Il piccolo Alex è tornato in Italia. Arrivato al Bambin Gesù dove si tenterà di salvarlo con un trapianto

Il piccolo Alex è tornato in Italia. Arrivato al Bambin Gesù dove si tenterà di salvarlo con un trapianto
Purtroppo la ricerca di un donatore, ad oggi, non ha avuto successo e il bimbo, affetto da una grave patologia genetica era ricoverato a Londra, sarà sottoposto ad un trapianto innovativo (previsto per metà dicembre) di midollo da genitore con una metodica di manipolazione delle cellule staminali. 

Nella tarda mattinata di oggi è arrivato all'Ospedale Pediatrico Bambino Gesù, proveniente da Londra, Alessandro Maria Montresor il bambino di 18 mesi affetto da linfoistiocitosi emofagocitica (HLH), una grave patologia genetica, che era ricoverato al Great Ormond Street Hospital di Londra. Fino ad oggi, non ha avuto successo la ricerca di un donatore totalmente compatibile con il bimbo. Al Bambino Gesù verrà sottoposto ad una tecnica di trapianto innovativa: il trapianto di midollo da genitore con una metodica di manipolazione delle cellule staminali. 
 
“Le condizioni generali del piccolo sono buone – si legge in una nota dell’ospedale pediatrico – . Il trattamento farmacologico in corso, avviato al Great Ormond Street Hospital dove il piccolo era in cura, sta contribuendo efficacemente al contenimento della malattia e verrà proseguito presso il nostro Centro fino all'avvio della procedura trapiantologica. A partire da oggi e nei prossimi giorni, il bambino verrà sottoposto a una serie di esami ematochimici (principalmente indagini microbiologiche) e strumentali, necessari prima di procedere con il trapianto.

“Parallelamente – continua la nota – , i genitori del piccolo effettueranno esami di screening al fine di valutarne l'eleggibilità alla donazione di cellule staminali emopoietiche. L'insieme delle procedure di screening e la somministrazione delle terapie preparatorie richiedono dei tempi tecnici. Il trapianto di cellule staminali emopoietiche da genitore verrà effettuato verosimilmente intorno alla metà di dicembre 2018”.

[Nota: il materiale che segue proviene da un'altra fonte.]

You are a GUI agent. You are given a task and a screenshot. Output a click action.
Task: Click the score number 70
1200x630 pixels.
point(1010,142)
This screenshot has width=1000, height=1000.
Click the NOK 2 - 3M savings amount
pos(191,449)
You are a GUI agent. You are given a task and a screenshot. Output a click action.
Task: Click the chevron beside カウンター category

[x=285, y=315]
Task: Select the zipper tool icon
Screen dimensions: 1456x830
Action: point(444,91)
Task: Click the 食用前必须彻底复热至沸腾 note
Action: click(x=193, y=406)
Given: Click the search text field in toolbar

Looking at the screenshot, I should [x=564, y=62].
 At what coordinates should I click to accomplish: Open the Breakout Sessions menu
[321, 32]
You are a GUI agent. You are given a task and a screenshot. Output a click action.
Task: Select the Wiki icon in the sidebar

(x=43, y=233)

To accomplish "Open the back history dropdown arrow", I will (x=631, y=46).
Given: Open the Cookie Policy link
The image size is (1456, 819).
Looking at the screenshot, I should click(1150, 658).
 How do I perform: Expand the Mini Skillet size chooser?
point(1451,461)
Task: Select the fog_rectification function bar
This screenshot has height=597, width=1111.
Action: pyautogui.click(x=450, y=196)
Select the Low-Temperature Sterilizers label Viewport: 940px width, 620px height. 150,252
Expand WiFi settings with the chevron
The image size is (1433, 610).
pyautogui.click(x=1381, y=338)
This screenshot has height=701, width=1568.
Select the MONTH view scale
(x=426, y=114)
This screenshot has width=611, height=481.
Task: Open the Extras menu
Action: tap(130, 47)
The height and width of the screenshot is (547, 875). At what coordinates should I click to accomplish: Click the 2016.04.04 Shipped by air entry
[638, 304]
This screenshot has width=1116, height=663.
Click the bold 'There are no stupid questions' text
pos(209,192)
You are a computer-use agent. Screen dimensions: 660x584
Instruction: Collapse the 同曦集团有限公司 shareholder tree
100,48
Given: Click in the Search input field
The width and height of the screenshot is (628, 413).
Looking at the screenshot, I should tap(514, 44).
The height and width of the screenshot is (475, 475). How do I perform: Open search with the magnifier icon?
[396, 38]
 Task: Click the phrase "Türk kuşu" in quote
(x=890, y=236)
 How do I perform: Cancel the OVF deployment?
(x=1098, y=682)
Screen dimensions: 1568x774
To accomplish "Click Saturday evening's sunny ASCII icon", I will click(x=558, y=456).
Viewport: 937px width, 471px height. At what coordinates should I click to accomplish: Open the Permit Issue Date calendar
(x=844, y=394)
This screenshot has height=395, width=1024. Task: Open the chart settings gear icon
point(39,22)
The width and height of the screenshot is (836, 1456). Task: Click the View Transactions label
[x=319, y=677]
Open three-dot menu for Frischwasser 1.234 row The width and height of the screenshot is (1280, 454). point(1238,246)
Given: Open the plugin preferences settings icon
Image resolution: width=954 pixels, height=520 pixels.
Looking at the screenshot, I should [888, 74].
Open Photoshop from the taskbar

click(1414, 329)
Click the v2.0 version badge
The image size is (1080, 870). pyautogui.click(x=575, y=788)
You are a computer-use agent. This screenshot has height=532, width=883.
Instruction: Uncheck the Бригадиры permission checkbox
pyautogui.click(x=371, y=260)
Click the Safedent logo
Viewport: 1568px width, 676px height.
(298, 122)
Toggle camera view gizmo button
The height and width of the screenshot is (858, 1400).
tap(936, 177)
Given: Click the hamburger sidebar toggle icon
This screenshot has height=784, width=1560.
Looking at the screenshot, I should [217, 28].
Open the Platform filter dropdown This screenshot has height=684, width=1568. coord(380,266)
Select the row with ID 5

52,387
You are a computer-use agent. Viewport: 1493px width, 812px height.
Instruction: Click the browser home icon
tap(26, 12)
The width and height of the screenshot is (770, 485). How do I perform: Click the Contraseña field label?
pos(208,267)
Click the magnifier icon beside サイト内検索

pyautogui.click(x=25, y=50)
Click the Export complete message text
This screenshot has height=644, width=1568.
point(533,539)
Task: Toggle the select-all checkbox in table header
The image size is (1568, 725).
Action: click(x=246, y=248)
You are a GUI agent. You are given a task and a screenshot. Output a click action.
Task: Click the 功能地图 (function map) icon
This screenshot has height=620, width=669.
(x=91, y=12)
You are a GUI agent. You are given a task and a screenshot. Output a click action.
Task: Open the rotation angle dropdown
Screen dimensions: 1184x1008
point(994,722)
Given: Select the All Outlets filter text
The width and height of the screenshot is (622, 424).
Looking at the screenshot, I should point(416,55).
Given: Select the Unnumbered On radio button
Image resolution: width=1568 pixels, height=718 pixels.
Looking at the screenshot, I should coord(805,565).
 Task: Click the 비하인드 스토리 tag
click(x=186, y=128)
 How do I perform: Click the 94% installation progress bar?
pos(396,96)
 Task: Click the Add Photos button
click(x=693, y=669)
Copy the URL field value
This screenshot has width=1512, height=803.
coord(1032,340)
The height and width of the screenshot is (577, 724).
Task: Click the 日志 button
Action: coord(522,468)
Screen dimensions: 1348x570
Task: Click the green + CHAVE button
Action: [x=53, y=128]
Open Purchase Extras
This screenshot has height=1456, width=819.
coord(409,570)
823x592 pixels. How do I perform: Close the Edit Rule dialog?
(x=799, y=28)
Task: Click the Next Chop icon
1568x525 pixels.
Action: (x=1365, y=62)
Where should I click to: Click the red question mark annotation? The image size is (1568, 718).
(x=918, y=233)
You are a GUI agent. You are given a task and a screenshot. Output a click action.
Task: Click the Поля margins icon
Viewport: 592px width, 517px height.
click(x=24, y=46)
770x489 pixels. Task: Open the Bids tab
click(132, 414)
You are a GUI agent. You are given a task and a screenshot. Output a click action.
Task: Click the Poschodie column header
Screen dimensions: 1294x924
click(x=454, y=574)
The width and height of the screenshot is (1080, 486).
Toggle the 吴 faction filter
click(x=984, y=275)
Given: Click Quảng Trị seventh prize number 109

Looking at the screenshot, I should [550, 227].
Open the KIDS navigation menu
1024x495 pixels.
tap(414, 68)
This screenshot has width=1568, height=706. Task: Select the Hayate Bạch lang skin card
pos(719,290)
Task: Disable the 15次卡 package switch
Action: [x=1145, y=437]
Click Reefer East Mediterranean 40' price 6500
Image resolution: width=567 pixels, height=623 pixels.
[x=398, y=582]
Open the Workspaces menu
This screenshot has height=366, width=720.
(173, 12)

“Come in tutti i casi di trapianto – ricorda l’ospedale – , anche il trattamento della linfoistiocitosi emofagocitica (HLH) presenta dei rischi. Più nel dettaglio, si tratta di rischi di tipo infettivo (nella fase preparatoria le difese immunitarie del paziente vengono sostanzialmente azzerate per poi recuperare lentamente dopo l'attecchimento del trapianto); tossico (legato alla terapia di preparazione al trapianto) e immunologico”.

Attraverso la voce del papà del piccolo paziente, la famiglia “ringrazia tutte le persone che hanno voluto sostenere la campagna per la donazione di midollo osseo e invita, da oggi, a un periodo di tranquillità per poter affrontare questi giorni difficili con la maggiore serenità possibile e per consentire ai medici di svolgere il proprio lavoro”.